How many lines in these records hold the string "chart"? State only that number.

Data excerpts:
-- -- --

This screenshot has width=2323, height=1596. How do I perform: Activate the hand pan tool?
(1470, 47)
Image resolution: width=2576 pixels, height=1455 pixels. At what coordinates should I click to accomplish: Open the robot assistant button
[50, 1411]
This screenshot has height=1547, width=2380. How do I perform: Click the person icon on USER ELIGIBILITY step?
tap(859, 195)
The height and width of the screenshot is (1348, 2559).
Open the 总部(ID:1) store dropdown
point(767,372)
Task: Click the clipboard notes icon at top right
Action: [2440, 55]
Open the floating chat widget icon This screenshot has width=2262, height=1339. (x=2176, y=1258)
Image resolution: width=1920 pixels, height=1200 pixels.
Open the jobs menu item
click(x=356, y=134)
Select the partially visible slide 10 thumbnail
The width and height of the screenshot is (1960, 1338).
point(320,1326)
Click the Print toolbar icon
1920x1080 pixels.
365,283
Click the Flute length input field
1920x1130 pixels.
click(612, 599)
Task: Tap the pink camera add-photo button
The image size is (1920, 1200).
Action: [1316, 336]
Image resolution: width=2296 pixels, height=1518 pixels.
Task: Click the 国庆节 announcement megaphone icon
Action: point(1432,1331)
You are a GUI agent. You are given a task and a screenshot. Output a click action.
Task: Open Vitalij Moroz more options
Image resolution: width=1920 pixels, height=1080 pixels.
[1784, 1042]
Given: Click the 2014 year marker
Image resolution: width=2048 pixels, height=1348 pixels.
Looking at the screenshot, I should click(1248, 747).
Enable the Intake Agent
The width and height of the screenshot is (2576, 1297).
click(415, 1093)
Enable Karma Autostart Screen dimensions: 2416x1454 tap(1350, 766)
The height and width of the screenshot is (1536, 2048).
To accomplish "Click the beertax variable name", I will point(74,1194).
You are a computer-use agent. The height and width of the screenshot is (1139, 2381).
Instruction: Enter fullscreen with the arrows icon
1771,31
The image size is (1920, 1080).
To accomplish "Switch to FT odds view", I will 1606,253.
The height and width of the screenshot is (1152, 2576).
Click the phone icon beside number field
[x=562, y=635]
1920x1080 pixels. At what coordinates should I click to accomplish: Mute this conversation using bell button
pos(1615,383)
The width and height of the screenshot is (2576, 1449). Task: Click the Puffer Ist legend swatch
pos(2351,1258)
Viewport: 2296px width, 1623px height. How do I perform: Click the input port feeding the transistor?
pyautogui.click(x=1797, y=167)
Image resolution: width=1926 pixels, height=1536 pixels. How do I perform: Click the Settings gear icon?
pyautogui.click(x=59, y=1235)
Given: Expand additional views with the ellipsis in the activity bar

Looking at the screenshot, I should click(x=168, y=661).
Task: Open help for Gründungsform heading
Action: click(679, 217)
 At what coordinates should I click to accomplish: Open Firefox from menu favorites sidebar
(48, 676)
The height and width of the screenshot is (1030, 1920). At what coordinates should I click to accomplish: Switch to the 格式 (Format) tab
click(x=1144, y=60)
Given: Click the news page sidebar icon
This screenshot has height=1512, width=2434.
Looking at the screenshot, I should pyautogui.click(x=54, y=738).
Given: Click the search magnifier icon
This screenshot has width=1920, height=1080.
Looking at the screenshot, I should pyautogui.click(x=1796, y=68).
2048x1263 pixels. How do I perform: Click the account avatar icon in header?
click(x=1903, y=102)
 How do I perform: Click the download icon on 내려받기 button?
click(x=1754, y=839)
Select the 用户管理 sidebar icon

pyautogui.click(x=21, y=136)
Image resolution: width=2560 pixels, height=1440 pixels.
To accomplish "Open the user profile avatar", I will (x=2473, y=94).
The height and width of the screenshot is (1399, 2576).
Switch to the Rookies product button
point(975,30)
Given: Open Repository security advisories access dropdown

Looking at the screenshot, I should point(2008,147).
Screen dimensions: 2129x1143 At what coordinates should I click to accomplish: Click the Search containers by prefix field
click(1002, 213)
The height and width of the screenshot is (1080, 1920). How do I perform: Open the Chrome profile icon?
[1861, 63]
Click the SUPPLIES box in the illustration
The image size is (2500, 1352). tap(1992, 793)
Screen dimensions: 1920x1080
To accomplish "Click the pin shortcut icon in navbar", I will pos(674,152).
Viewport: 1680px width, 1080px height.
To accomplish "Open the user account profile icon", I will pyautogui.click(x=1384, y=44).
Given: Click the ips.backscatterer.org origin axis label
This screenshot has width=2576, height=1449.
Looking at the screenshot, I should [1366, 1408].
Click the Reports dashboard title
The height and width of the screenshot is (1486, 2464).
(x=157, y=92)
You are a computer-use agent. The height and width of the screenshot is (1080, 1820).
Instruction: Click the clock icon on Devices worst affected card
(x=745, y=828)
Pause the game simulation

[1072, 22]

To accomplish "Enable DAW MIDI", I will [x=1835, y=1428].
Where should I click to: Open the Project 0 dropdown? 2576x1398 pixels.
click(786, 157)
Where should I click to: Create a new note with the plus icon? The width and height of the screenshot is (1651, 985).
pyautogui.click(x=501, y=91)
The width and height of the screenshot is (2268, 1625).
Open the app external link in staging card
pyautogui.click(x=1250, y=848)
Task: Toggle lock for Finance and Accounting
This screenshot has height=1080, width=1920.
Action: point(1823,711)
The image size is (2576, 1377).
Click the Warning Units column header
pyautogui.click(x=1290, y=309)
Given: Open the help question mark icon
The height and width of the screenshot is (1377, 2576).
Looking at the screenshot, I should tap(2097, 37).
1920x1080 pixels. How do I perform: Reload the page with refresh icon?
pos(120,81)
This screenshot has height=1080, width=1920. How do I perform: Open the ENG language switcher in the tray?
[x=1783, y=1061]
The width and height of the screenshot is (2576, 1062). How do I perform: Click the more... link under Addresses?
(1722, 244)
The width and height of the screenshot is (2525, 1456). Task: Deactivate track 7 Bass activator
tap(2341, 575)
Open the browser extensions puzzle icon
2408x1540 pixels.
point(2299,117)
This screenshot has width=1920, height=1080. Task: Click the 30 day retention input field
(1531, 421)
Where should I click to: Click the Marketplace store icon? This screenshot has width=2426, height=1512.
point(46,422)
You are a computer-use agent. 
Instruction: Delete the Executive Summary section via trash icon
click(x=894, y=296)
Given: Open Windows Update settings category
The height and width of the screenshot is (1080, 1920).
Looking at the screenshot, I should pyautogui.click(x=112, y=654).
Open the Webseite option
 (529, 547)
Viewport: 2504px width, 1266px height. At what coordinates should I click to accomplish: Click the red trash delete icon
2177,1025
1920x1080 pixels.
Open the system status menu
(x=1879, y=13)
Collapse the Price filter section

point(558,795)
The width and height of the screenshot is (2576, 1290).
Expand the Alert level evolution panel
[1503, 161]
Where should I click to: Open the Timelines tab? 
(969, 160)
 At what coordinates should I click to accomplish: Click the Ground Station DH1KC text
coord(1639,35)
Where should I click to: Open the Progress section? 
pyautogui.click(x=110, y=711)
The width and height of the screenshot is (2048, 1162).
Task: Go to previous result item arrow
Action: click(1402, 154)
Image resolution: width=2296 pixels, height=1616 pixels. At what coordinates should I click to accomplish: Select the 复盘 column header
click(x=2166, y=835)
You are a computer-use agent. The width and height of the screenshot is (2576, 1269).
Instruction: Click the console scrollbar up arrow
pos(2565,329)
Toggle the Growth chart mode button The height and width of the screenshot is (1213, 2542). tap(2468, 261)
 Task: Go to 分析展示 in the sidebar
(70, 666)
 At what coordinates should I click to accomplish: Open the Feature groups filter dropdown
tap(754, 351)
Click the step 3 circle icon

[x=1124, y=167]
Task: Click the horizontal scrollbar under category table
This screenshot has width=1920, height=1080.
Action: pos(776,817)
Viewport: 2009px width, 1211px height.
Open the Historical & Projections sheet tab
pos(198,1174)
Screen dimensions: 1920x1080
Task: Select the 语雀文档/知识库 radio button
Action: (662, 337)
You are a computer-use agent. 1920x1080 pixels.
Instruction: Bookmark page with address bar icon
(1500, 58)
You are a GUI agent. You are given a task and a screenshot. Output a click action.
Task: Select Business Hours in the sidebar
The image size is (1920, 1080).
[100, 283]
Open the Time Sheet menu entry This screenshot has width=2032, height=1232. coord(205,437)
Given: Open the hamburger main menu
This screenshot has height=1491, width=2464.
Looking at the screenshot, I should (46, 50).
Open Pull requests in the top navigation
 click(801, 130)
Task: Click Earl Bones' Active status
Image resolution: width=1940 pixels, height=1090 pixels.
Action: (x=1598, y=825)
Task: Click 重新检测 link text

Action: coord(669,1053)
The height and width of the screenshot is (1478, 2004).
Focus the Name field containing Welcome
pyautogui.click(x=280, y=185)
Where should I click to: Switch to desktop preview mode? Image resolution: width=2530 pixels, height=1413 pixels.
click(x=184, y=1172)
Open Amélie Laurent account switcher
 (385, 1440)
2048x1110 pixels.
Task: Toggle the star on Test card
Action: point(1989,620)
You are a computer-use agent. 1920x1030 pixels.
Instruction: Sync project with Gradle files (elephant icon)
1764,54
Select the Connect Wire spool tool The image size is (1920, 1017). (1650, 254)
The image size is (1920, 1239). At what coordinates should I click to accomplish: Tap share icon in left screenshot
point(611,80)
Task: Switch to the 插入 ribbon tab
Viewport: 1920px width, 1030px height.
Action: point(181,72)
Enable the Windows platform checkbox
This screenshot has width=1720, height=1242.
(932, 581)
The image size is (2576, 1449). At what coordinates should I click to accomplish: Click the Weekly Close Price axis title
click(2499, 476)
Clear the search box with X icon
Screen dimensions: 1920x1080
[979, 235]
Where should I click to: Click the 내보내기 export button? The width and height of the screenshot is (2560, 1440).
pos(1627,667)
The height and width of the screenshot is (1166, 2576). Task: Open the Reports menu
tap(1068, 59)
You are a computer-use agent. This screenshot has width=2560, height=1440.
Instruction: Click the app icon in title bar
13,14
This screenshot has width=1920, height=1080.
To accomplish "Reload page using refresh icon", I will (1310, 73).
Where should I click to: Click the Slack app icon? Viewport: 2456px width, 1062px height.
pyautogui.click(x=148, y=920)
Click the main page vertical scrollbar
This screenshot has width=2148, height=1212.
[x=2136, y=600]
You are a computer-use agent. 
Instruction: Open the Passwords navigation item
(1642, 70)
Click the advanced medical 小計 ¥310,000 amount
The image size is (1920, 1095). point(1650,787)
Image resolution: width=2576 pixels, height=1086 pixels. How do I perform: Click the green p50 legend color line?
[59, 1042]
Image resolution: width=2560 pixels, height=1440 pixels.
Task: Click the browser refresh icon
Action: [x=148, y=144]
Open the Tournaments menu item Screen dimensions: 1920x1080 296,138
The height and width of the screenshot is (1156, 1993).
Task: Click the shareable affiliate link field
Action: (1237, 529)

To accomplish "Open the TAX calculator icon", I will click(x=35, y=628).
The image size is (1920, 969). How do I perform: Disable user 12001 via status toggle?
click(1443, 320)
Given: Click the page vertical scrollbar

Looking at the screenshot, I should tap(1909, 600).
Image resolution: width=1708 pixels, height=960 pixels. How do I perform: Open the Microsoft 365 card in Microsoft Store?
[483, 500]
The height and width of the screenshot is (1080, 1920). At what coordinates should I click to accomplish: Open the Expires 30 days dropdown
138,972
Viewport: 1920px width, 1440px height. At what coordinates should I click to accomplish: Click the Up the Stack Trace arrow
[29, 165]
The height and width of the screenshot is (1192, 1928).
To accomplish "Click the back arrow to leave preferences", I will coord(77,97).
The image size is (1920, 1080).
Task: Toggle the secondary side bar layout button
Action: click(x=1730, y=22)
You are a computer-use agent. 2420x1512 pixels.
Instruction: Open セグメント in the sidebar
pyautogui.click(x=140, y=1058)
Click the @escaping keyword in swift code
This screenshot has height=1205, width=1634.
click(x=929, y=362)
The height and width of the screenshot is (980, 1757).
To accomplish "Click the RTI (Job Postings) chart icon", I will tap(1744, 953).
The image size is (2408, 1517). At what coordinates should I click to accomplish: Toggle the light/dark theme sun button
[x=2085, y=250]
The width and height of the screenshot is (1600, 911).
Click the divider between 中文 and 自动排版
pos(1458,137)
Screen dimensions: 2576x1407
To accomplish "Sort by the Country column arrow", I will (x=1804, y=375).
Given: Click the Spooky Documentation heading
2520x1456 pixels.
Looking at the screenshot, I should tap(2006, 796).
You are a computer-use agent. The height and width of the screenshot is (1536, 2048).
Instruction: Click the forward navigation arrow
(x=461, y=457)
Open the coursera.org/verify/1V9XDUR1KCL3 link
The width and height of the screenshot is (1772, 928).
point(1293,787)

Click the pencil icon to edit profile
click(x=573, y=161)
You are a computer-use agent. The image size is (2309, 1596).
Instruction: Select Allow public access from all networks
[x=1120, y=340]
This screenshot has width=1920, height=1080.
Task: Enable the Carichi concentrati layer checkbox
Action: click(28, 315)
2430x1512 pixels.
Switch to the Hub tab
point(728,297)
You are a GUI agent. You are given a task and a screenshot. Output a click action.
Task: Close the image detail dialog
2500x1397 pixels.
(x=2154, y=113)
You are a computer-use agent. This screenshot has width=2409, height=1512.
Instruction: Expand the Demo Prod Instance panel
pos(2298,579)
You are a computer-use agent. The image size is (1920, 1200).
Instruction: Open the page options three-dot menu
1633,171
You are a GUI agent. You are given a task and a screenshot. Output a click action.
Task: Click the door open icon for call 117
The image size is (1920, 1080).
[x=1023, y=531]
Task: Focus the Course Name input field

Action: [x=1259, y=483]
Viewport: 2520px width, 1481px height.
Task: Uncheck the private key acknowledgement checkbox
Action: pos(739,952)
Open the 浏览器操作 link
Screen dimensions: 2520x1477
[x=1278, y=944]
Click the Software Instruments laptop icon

-- -- --

:: Solution for this exercise ::
2